Se dirigió a una mesa ubicada a la izquierda, en un rincón. El local es pequeño, hay unas cinco mesas y frente a ellas un exhibidor de pasteles, jugos, agua y una barra de madera. En las paredes cuelgan cuadros que son tazas humeantes de café. Detrás de la barra lo habitual: refrigerador, cafeteras, licuadoras y otros electrodomésticos. A la derecha, al fondo hay un servicio sanitario. Entre este espacio y el balcón, hay ventanales de vidrio por lo que no te sentís comprimido y a ello contribuye mucho el aire acondicionado. Los aromas de pasteles, licuados, alimentos y café, hacen que te sientas en un ambiente acogedor.

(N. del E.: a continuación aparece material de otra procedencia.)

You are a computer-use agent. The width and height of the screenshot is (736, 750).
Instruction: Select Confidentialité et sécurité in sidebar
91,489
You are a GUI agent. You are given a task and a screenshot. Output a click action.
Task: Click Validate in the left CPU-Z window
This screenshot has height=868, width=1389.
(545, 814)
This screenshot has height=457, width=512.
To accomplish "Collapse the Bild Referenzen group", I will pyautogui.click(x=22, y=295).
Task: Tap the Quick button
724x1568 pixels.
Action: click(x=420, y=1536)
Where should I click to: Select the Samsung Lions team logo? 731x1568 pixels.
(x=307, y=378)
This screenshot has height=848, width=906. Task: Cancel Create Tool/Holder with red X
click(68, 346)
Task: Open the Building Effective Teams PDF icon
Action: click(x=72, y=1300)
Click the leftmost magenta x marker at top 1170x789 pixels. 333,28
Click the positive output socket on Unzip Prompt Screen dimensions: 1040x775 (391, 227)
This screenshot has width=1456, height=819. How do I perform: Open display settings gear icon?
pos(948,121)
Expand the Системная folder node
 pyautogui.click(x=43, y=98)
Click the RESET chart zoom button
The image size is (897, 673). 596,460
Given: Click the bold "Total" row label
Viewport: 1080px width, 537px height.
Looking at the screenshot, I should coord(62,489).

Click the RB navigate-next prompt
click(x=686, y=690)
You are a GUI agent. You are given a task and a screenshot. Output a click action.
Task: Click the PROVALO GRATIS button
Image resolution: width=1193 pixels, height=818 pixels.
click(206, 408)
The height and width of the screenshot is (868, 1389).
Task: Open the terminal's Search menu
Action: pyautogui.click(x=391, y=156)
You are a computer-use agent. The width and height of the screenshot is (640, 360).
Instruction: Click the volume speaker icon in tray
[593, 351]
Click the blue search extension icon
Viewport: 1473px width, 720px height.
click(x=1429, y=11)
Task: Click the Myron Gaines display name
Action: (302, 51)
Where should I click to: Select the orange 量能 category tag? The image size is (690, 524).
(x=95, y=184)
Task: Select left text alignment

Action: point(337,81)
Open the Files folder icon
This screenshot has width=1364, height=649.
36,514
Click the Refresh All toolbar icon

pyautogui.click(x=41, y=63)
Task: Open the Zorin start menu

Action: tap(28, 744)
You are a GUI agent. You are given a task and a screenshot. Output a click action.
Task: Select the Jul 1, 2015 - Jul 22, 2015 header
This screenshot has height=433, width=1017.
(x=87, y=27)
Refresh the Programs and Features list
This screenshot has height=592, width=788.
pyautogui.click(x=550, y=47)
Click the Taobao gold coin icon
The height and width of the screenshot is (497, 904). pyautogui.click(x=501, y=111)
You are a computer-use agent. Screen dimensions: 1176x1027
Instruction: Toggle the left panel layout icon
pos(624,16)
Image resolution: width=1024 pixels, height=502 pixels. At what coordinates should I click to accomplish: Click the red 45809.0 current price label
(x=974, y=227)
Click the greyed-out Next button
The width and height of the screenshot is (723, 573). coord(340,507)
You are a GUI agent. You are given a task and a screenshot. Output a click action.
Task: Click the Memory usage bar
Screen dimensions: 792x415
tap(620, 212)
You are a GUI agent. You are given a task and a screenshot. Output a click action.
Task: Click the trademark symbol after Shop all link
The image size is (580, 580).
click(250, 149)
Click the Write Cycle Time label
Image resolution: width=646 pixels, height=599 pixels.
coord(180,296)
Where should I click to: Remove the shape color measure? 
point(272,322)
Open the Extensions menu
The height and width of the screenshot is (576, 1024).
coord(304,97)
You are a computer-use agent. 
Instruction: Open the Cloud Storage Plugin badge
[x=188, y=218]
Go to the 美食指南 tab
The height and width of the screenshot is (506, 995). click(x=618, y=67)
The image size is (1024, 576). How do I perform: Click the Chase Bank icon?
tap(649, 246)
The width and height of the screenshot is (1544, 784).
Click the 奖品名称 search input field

Nos atendió la esposa de Marcio Palacios Jr. Me di cuenta en ese instante que ellas habían platicado por la mañana en el supermercado y, bueno, caí en la cuenta de que la conspiración es enorme, todos se dan cuenta menos vos, pero no dije nada, mejor cállate y disfrutá, pensé.

Ella pidió una limonada con hierbabuena, eso era el antojo, y una para Ronald Tadashi además de una hamburguesa con queso para niños. La Sra. Palacios me preguntó que iba a ordenar, sugirió un café, pero dije que solamente una rebanada de pastel de limón.

Un hombre solitario ocupaba la mesa vecina y nos saludamos. Hace muchos años que no nos mirábamos y hablamos de su trabajo, de cómo van las cosas y, contradictoriamente a lo que ocurre, cierre de negocios, apertura de nuevos que duran tres a cuatro meses, señaló que el negocio de la empresa para la que labora ha mejorado sustancialmente, que los pedidos que le hacen de productos han crecido.

Mientras conversábamos sirvieron las limonadas. Ronald Tadashi me dejó probarla y estaba deliciosa. Luego le sirvieron su hamburguesa con queso y papas fritas y le abrí la bolsita de salsa de tomate mientras ella saboreaba la limonada como si nunca la hubiera probado, dándose el gusto que tenía, saciando el antojo. Me sirvieron el pastel de limón y los sentí tan delicioso como el que prepara mi hija.

Seguí conversando con el hombre y explicó que era algo excepcional porque la empresa, una empresa grande a nivel nacional, ha asumido varias marcas que cerraron y se fueron del país. La gama de productos que oferta ha crecido y con ello los pedidos en las diferentes zonas del país que visita.

Luego, Marcio se acercó a la mesa. Nos saludamos y dijo que mis nietas, Daniela y María Fernanda, han visitado varias veces con mi hija el Palacio del Café y que el lugar preferido de ellas es la barra del balcón. La esposa de Marcio me sirvió un vaso de agua con hielo y el pastel de limón desapareció del platillo minutos después.

¿Qué tenés en la cara Ronald Tadashi?, pregunto ella. Tenía la cara llena de salsa de tomate, queso amarillo y mayonesa y reía de satisfecho. Llamé a mi hijo Ronald y dijo que ya llegaba a buscarlo. Lo limpió y nos despedimos de Marcio y su esposa. También del hombre que insinuó que le va mejor que antes en la empresa que trabaja.

Bajamos la escalera y, entre gradas, pensaba en el tiempo agradable que pasamos, en los retos que una pequeña empresa familiar debe enfrentar en época de crisis y, al salir a la calle, ella sonreía con la seguridad de que íbamos a regresar por una limonada de hierbabuena en los próximos días.